S : Existe-t-il d’autres mécanismes diplomatiques afin de maintenir un dialogue malgré la rupture officielle des relations ?
L.L : Une des conséquences de la rupture des relations diplomatiques est la cessation des relations officielles. La communication directe entre les deux États est tout aussi interrompue. Mais, comme indiqué plus haut, la communication indirecte peut être instaurée par le biais des Puissances protectrices susmentionnées.
S : Nous avons en mémoire les ruptures diplomatiques qui ont eu lieu entre des pays comme le Rwanda et la France, Cuba et les États-Unis mais dont les relations se sont normalisées après. Un tel scénario est-il possible entre le Burkina Faso et la France ?
L.L : En droit international, une rupture des relations diplomatiques n’est pas une situation irréversible. L’histoire des relations internationales montre que plusieurs États ont rompu, puis rétabli leurs relations lorsque les circonstances ont évolué. Quelques exemples, nous avons le rétablissement des relations entre le Burkina Faso et la République populaire de Chine en 2018, après la rupture de 1994 ; le rétablissement des relations entre le Royaume-Uni et la Libye en 1999 ; le rétablissement de relations entre la France et l’Irak après leur rupture à la faveur de la Guerre du Golfe et le rétablissement de relations entre les USA et Libye en 2006 après leur rupture en 1979. Il appartient aux deux États d’apprécier, en toute souveraineté, le moment où les conditions d’une reprise des relations sont de nouveau réunies. Pour le Burkina Faso, toute normalisation éventuelle devra reposer sur le respect mutuel, la non-ingérence, l’égalité souveraine et la prise en compte des intérêts légitimes des deux États.
S : Quelles sont les conditions indispensables pour le retour à la normale ?
L.L : Les conditions du rétablissement peuvent être entendues comme la disparition des causes qui ont prévalu à la rupture.
S : Quel message aviez-vous à donner aux citoyens burkinabè, notamment ceux vivant en France ?

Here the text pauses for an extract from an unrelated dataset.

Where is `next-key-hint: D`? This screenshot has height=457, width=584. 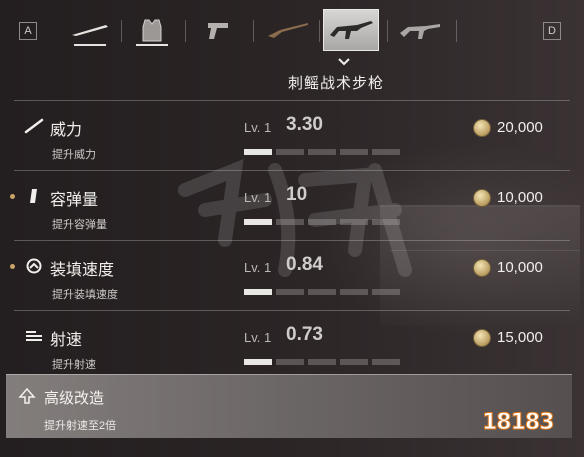 next-key-hint: D is located at coordinates (552, 31).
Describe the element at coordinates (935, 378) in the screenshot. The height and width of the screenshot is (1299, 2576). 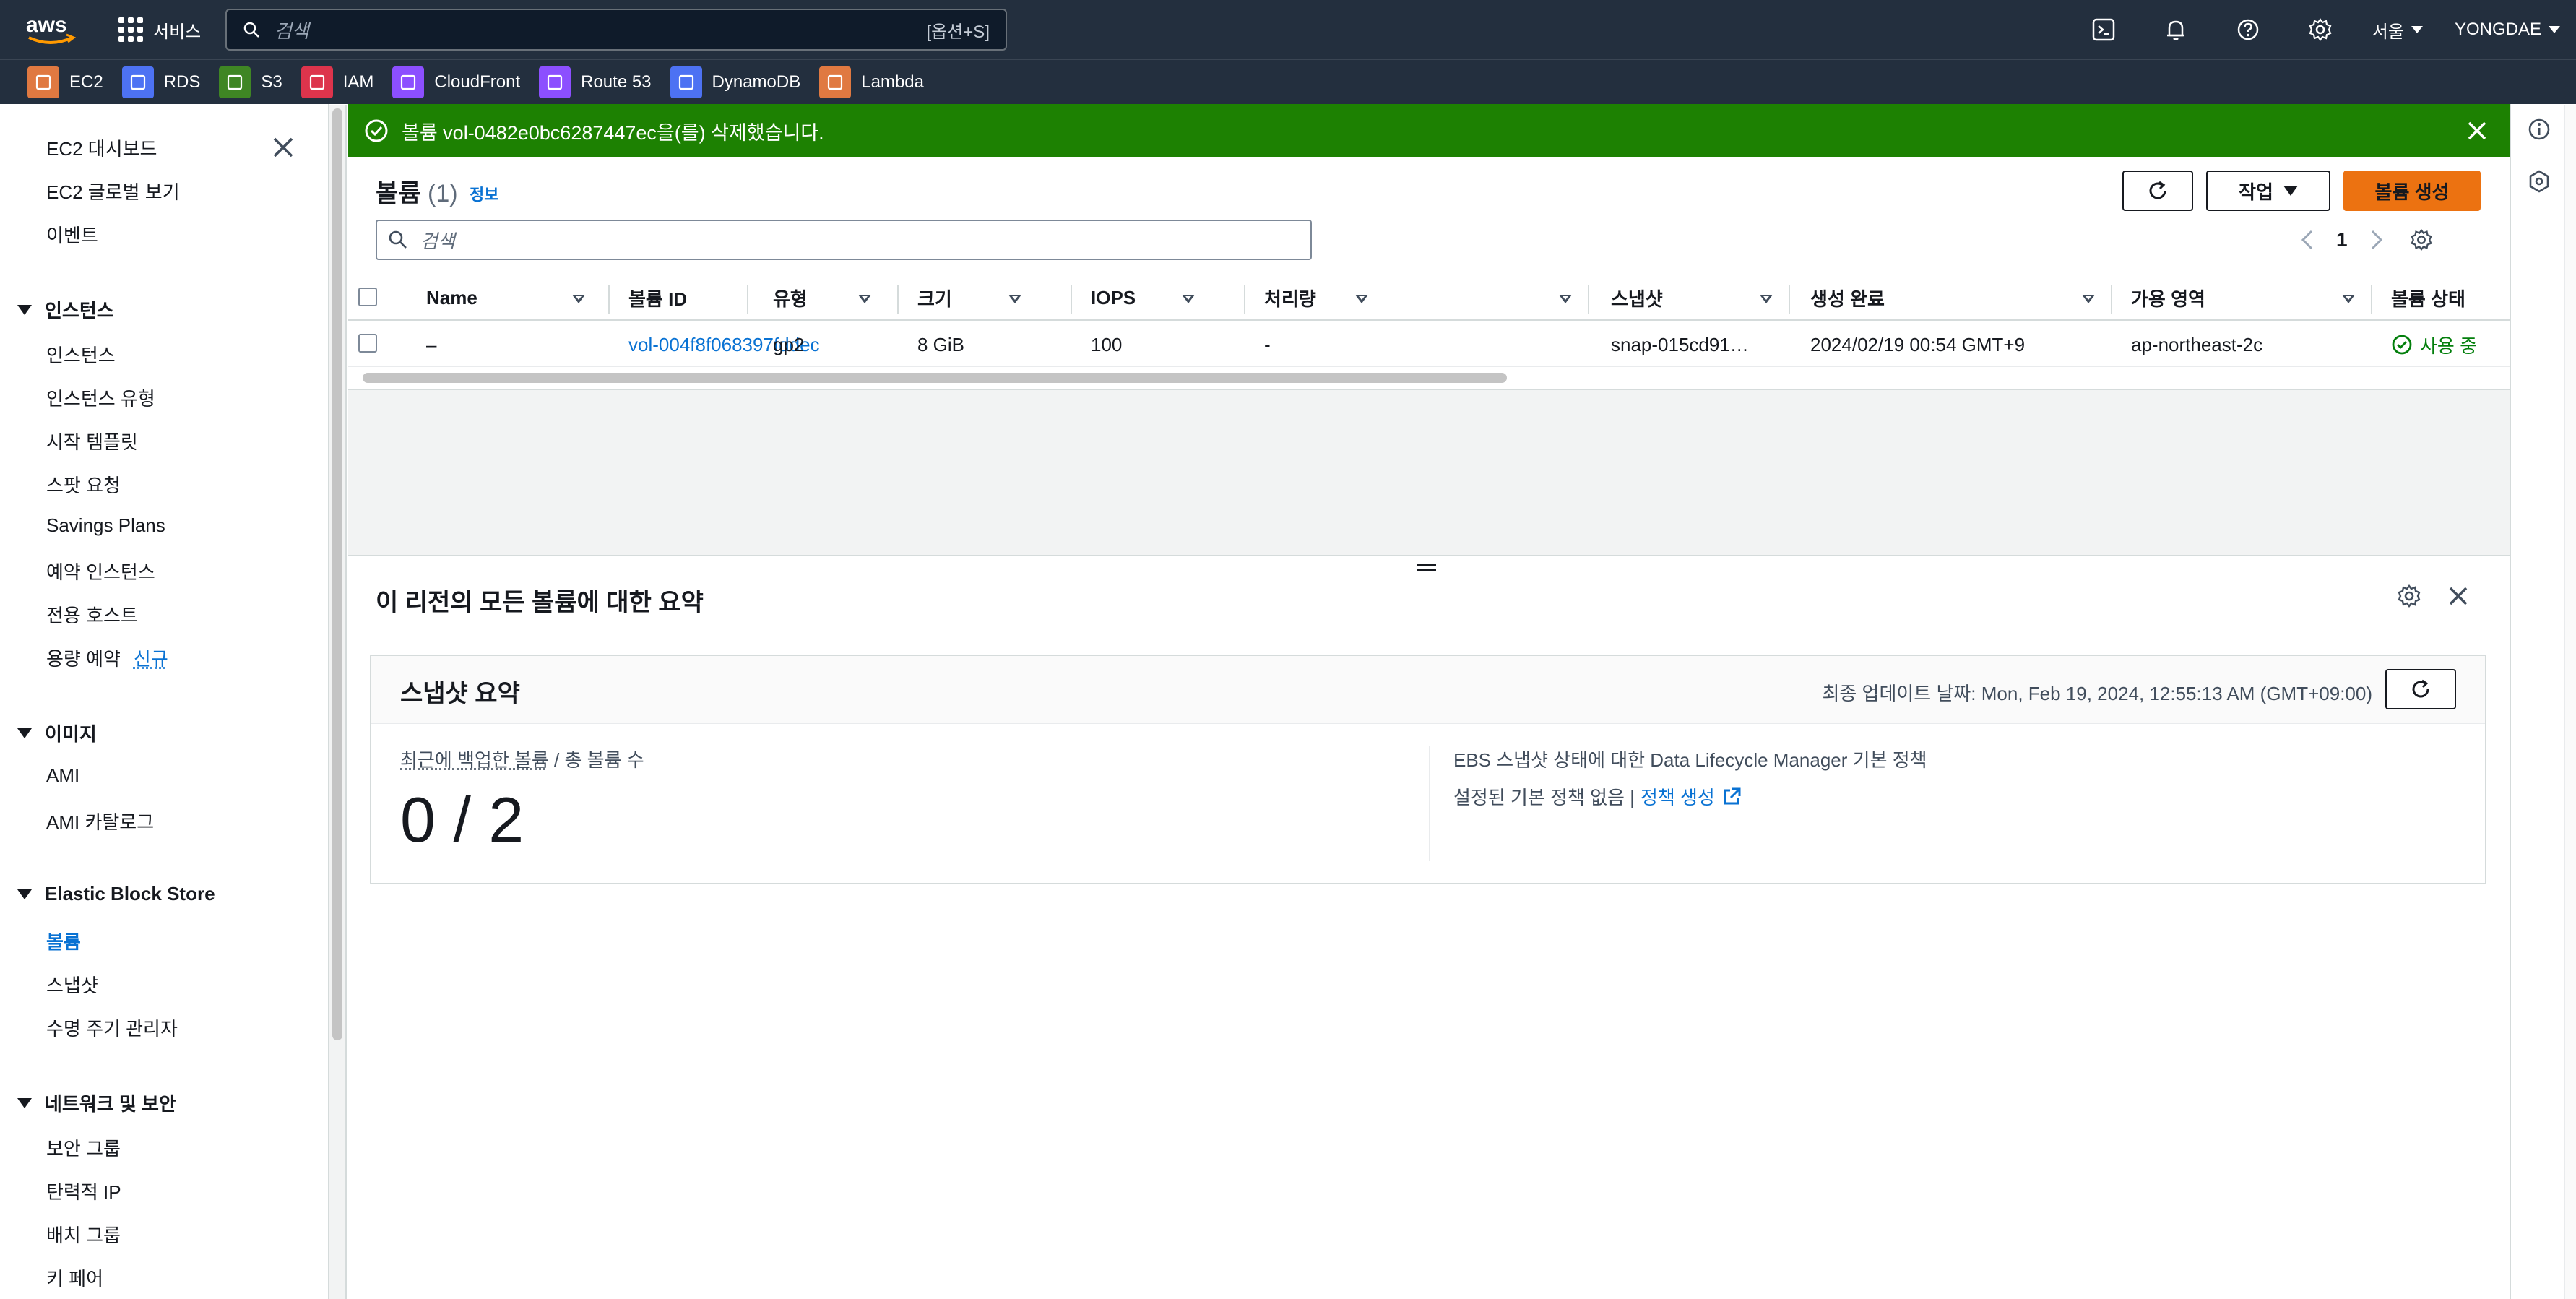
I see `table-horizontal-scrollbar` at that location.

L.L : C’est de les rassurer que le gouvernement est bien conscient de leur situation et prendra les mesures nécessaires pour que leur protection, celle de leurs intérêts et de leurs biens soient assurées.

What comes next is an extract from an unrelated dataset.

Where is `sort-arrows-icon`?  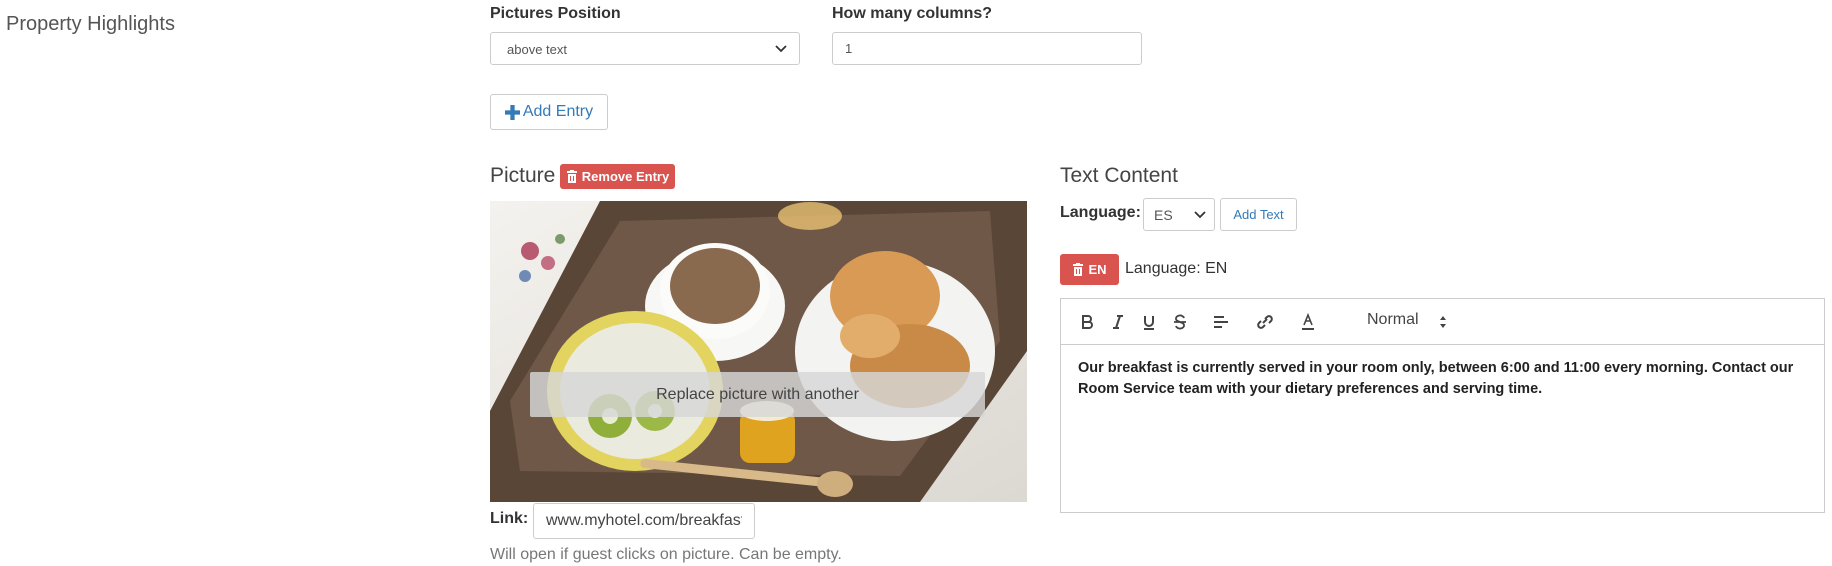 sort-arrows-icon is located at coordinates (1443, 322).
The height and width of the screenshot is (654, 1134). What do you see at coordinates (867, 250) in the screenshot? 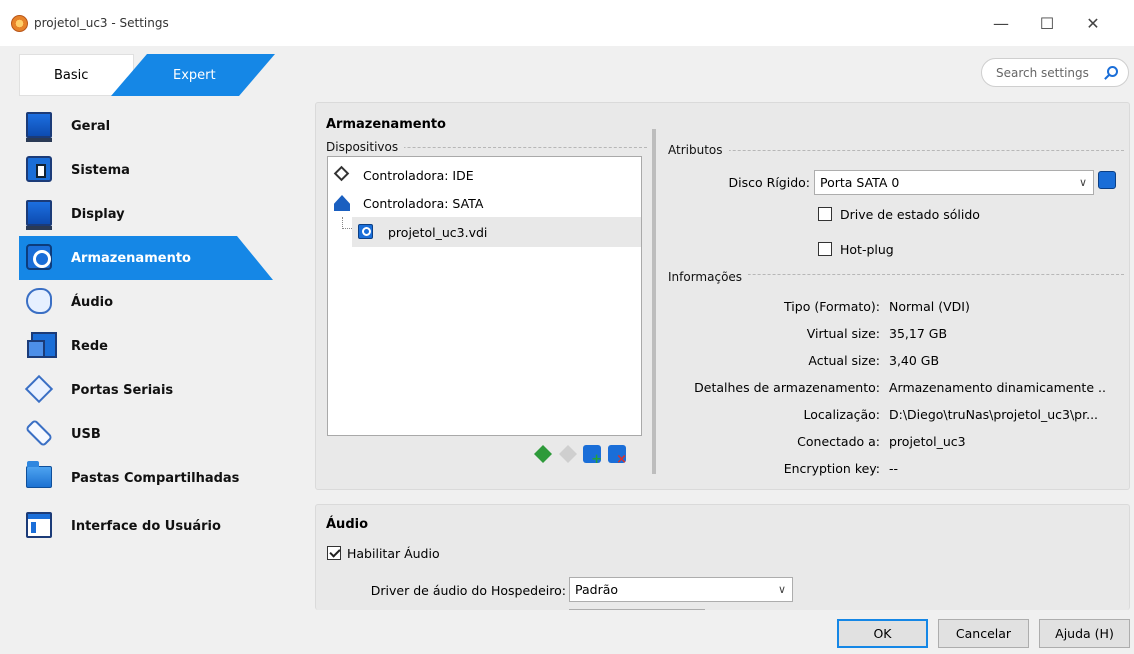
I see `hotplug-label: Hot-plug` at bounding box center [867, 250].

S : Avez-vous un dernier mot ?
L.L : Mon dernier mot est de rassurer l’opinion, après le camarade ministre Porte-Parole du gouvernement, que le Burkina Faso demeure un État ouvert sur le monde. Notre décision procède d’une appréciation souveraine de nos intérêts nationaux. Elle ne remet nullement en cause notre engagement en faveur du dialogue, de la coopération internationale et de la paix. Nous continuerons à bâtir des partenariats équilibrés, fondés sur le respect mutuel, la réciprocité, la non-ingérence et l’égalité souveraine des Etats.